**Exercise brief**
All of the records below should be retyped exactly, with no pictures included.

**Supplied data**
====
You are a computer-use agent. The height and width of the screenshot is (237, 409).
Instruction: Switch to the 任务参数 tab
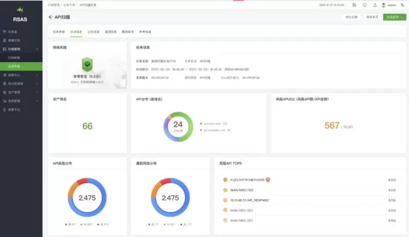point(59,32)
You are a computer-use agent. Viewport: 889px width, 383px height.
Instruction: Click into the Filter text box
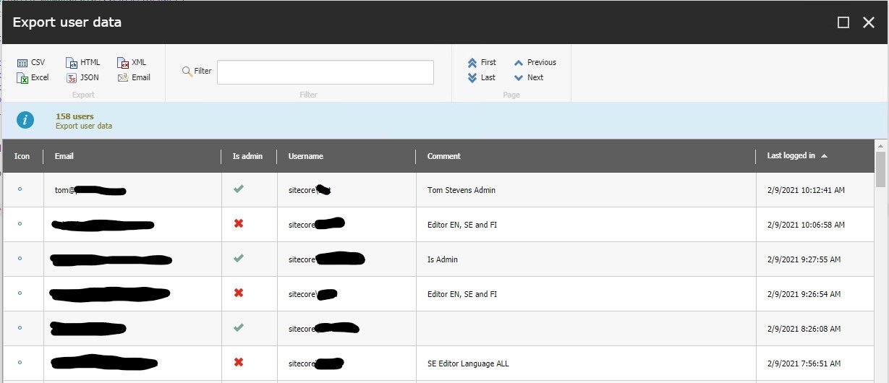click(325, 72)
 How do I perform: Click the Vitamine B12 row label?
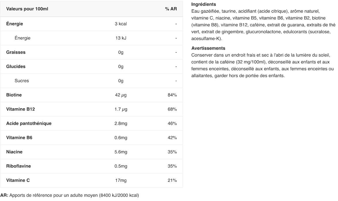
====
**Response to the task**
You are a computer-use agent. The height and width of the screenshot is (237, 409).
Instruction: Switch to the 任务参数 tab
point(59,32)
You are a computer-use agent. Viewport: 889px width, 383px height.
Instruction: Click into the Filter text box
click(325, 72)
 How do I perform: Click the Vitamine B12 row label?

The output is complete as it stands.